If I invited you to my house and told you we were going to watch a zombie flick, you'd have certain expectations, wouldn't you? No, I'm not talking about microwave popcorn and a Bossman Junior, weirdo. I'm talking about the movie itself. You'd probably be thinking of one or more of the following, right? Small group of survivors, hordes of the undead (runners or amblers) and some crazy violence, typically involving a shotgun or two. Fair enough. Well, what if I told you we were watching 2008's Pontypool? And what if I told you that it basically had none of those zombie-flick staples? You'd be pissed, wouldn't you? But what if I told you it was good? Real good. You'd be happy, huh? Yes you would. But then I'd tell you that we're totally out of popcorn and I'm not that type of guy and you'd probably leave all upset and stuff. Hmm. Sorry about that.

Pontypool. Panty pool. Pont de Flaque. What does it mean?
Wow. Anyway, after watching a romantic comedy (see below) with my wife, I sneaked back downstairs and finished Pontypool. I had started it on Friday, but literally passed out at about the midway point. I hate to watch films in two parts, but it's either that or falling asleep during a rerun of Extreme Couponing with the wife. And let's pray that never happens.

Because I think horror is the genre that relies on the soundtrack more than anything, I decided to watch the blu-ray on my laptop with my Airwolf-style headphones on. What a difference it made.

Without giving too much away, this movie is about something very strange happening in a small, Canadian town. We don't really (or ever) see anything happen, we simply experience it real-time with a three-person crew at a dingy radio station.

Holding it all down, is the DJ, Grant Mazzy (brilliantly brought to life by Stephen McHattie).
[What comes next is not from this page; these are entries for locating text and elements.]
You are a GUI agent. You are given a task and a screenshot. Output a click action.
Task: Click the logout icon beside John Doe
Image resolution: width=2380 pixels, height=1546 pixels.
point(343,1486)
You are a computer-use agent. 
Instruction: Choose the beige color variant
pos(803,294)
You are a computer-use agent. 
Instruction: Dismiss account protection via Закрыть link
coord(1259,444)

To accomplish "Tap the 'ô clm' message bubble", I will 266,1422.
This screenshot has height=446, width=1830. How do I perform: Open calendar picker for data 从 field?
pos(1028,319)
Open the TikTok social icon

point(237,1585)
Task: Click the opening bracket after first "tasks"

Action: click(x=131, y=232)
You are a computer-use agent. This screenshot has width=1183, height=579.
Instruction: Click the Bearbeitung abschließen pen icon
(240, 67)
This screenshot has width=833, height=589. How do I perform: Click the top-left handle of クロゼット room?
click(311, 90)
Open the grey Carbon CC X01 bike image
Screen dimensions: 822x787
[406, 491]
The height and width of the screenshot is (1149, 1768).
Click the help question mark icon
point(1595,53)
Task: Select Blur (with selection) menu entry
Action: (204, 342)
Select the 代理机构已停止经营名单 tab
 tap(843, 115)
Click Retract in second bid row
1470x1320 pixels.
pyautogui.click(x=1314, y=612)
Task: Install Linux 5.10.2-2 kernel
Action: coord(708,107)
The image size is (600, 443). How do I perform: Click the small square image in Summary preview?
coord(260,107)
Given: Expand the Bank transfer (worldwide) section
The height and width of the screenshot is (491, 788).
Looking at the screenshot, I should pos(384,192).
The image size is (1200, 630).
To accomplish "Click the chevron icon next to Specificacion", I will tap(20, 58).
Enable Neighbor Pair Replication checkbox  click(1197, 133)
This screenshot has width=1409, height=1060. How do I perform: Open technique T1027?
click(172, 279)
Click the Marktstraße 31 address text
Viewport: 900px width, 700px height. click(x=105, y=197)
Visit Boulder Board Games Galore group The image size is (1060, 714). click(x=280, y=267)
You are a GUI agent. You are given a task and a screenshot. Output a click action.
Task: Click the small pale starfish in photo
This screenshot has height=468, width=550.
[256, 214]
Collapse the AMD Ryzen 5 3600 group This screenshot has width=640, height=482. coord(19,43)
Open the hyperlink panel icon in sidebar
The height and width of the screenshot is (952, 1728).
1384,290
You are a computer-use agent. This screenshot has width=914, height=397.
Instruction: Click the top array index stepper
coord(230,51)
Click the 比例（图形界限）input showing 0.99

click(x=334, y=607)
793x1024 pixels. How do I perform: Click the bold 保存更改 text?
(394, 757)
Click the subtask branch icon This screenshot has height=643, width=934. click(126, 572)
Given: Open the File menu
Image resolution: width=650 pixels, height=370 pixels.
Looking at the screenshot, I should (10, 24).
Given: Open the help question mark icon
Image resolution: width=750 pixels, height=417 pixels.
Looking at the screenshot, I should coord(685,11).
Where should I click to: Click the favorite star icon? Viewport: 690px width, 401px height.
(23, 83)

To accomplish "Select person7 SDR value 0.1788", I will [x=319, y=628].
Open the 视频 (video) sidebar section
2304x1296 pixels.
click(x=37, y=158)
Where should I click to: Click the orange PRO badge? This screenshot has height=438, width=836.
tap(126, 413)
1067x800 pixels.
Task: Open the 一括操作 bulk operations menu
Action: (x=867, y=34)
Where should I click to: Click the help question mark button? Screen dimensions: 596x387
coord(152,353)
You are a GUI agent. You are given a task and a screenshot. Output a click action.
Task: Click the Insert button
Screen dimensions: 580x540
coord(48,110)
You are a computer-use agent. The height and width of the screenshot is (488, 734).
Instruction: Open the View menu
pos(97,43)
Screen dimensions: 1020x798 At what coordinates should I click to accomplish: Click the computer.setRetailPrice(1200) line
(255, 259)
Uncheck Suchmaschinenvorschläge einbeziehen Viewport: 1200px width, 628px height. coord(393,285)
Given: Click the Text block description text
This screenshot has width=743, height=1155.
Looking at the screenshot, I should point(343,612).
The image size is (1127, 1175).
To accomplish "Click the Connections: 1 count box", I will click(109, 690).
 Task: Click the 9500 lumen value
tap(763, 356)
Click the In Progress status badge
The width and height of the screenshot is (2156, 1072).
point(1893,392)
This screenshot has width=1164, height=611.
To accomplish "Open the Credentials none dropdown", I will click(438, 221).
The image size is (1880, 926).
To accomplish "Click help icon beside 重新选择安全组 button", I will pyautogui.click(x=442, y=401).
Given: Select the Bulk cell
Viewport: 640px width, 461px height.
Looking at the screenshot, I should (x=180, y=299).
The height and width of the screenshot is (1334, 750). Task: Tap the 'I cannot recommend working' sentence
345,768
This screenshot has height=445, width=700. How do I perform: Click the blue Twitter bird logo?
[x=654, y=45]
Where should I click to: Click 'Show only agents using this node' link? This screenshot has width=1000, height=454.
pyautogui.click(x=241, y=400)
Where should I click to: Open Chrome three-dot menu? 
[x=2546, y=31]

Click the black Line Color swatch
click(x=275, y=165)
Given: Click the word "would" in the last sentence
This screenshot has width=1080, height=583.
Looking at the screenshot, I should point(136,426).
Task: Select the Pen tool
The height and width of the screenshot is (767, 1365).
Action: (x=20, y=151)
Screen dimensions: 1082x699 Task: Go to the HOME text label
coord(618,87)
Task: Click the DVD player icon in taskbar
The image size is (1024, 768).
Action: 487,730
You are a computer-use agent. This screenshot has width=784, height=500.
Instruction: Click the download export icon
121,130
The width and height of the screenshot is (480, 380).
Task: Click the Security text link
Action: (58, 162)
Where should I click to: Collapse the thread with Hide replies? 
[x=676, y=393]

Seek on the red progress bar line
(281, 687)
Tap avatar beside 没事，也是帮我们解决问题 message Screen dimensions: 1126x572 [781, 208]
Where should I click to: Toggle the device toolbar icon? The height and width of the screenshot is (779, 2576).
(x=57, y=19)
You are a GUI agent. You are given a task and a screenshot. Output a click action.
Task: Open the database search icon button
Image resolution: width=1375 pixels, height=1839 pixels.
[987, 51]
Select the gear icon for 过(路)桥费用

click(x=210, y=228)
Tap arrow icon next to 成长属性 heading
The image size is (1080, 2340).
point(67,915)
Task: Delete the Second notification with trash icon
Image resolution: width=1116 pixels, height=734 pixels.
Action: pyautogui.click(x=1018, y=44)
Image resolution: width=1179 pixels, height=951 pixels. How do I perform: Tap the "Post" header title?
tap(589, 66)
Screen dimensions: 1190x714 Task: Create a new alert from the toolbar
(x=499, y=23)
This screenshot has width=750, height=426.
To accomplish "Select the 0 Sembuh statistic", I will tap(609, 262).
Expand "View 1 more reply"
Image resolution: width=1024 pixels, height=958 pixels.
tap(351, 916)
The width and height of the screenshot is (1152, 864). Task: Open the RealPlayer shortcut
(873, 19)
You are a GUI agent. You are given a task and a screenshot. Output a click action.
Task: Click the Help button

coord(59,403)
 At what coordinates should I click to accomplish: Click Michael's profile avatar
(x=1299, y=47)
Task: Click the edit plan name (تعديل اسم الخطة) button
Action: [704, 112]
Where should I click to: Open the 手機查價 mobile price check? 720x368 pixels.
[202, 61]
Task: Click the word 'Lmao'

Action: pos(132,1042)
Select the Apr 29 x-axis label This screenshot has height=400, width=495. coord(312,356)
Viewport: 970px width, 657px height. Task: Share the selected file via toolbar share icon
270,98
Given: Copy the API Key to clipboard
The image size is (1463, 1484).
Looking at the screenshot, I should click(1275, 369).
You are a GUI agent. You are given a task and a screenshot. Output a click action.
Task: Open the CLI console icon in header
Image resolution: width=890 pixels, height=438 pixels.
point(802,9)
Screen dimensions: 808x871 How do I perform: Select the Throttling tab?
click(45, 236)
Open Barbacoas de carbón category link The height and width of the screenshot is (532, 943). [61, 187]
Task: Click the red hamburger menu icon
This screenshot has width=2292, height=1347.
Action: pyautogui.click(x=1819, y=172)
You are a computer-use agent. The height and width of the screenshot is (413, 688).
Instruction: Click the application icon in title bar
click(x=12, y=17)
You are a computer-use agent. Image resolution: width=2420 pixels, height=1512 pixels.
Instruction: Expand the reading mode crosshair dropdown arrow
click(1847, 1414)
His voice is so incredibly riveting, it's hard to put into words. I loved it.

Answer most commonly given: "I want to see what he'll say next."
For the first 45 minutes or so, I was stunned. Yes, I hadn't seen anything, but it didn't matter at all. I was in the station with them. I had no idea what was happening and I was terrified. My wife interrupted me once when the traffic guy, Ken, was reporting from his hiding place and I almost snapped at her. This shit's life or death, f**k the clothes in the dryer! Intense.

But somewhere along the way - I think it was when Dr. Mendez shuffled in - it lost me. Everything is going to shit and I started to care less and less. The buildup was so good, so incredibly strong, it made the payoff feel like a mic to the junk. And the ultimate reveal made me feel like I was very, very stupid. I either didn't get it and I'm dumb, or I did get it and it's dumb. Whatever. It wasn't enough to sour how much I enjoyed the first half. Not even close. Though the scene after the credits was baffling when I needed it to be amazing.

No matter what, I want to thank my sister for this one. I'm sorry I didn't love it as much as you did, but I'm still giddy you bought it for me. Your powers are useless on me, you silly billy.